Cette récente offensive fait suite à de nombreuses attaques menées cette année par une rébellion tchadienne décidée à renverser le Président Idriss Deby.
Pour certains observateurs, cette escalade des accrochages fait de plus en plus de morts d’autant plus qu’elle intervient à un moment où l’on assiste aussi à une recrudescence des attaques meurtrières des milices Janjawid contre les populations civiles tchadiennes.
Dans un communiqué publié vendredi dernier par Amnesty International, l’organisation britannique a indiqué qu’une nouvelle vague d’agressions contre les populations vivant à proximité de la frontière tchado-soudanaise a commencé le 3 octobre et se poursuit encore.
Selon Gaetan Mootoo, un collaborateur tchadien d’Amnesty International qui s’est rendu dans l’Est du Tchad, les attaques des milices Janjawid interviennent généralement en même temps que les offensives de la rébellion, puisque l’armée nationale tchadienne est plutôt occupée à poursuivre les groupes rebelles qu’à défendre ses frontières.
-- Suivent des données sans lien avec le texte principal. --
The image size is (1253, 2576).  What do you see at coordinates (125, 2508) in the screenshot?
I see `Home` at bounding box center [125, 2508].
« Lorsque vous observez la manière dont les attaques se déroulent dans les régions qui ne sont pas défendues par l’armée tchadienne, on constate une absence de dispositif de protection des civils. Les Janjawid, exploitant ces lacunes, s’attaquent alors aux populations sans défense », a expliqué M. Mootoo.
« Si les patrouilles étaient fréquentes, il y aurait moins d’attaques ou pas d’attaques du tout », a-t-il ajouté. « Nous avons constaté que lorsqu’il y a une présence militaire, les milices Janjawid s’abstiennent de toute attaques ».
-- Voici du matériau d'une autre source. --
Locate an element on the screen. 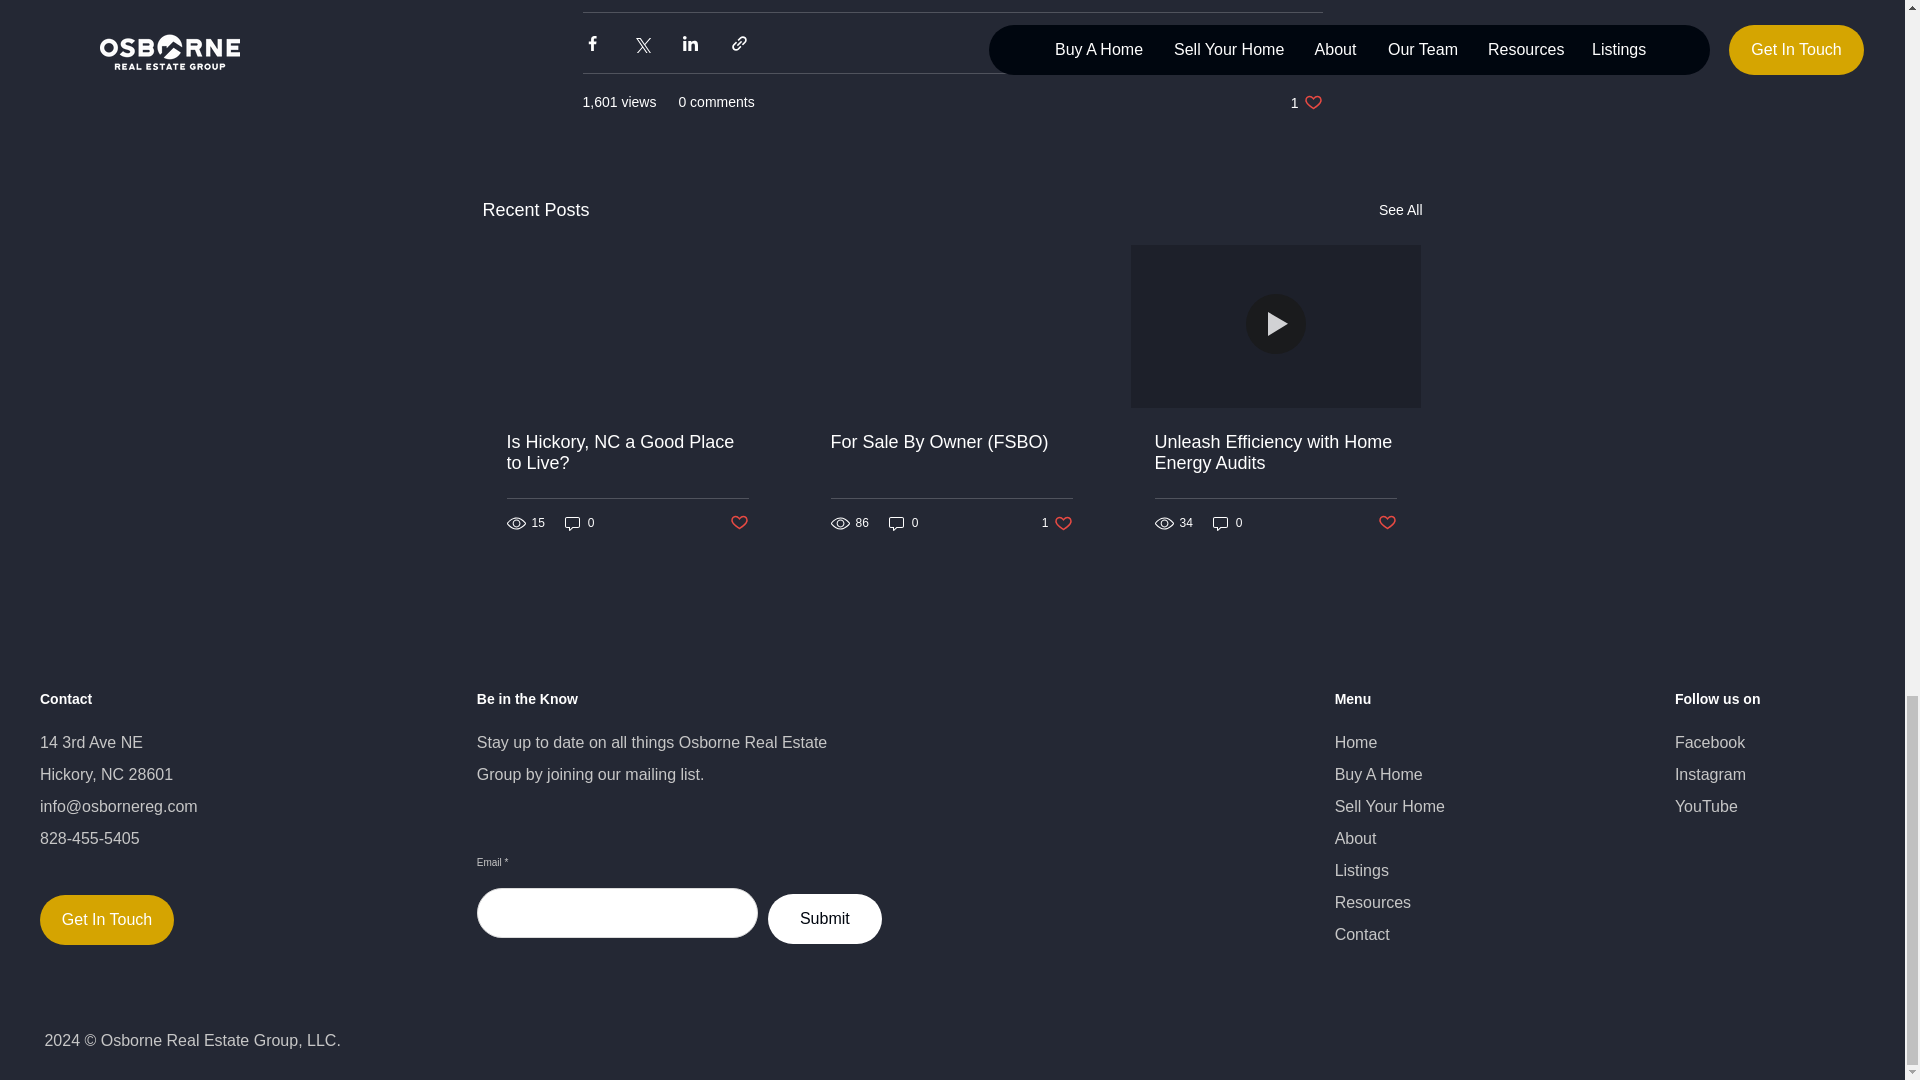  0 is located at coordinates (904, 524).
Le Président Deby a accusé le Soudan d’héberger des groupes rebelles hostiles à son gouvernement, mais le gouvernement de Khartoum a toujours rejeté ces accusations et reproché plutôt à M. Deby d’offrir un sanctuaire à la rébellion soudanaise dans l’Est du Tchad.
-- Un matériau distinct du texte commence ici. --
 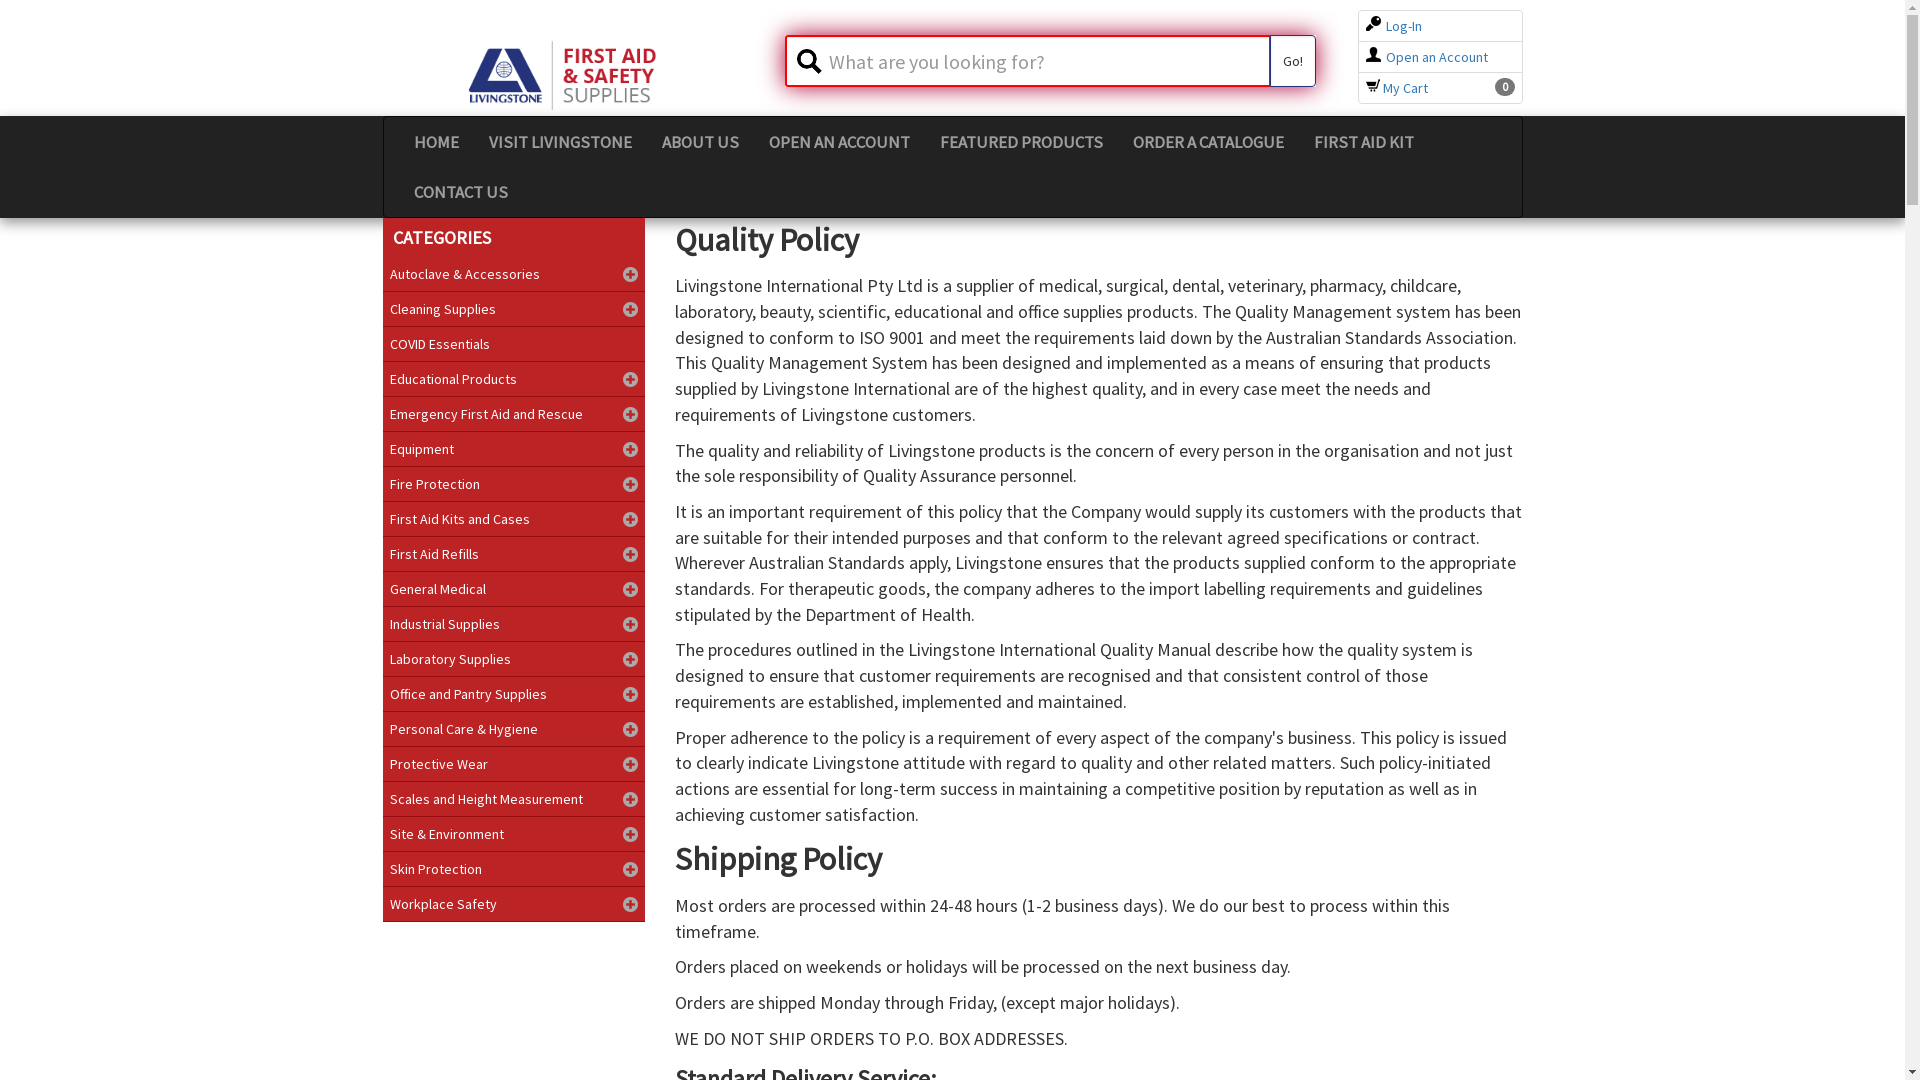 I want to click on First Aid Kits and Cases, so click(x=514, y=519).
Le Tchad et Soudan ont signé un accord par lequel les deux Etats s’engagent à ne pas héberger de groupes rebelles hostiles à leur gouvernement respectif. La semaine dernière, les deux pays ont également décidé de mener des patrouilles terrestres conjointes le long de leur frontière commune.
Selon Adrien Fenou, analyste tchadien chez Global Insight, un groupe de prévision économique basé à Londres, l’alliance entre les gouvernements du Soudan et du Tchad et leurs groupes rebelles respectifs a plutôt tendance à se renforcer.
« Auparavant, les rebelles tchadiens partaient de leurs bases arrières implantées au Darfour (Soudan) pour mener des attaques en territoire tchadien, ou lançaient des offensives sur des régions du Tchad et se repliaient en territoire soudanais. Aujourd’hui, par exemple, les alliances entre le gouvernement tchadien et la rébellion soudanaise qui combat le gouvernement de Khartoum sont plus évidentes », a-t-il expliqué.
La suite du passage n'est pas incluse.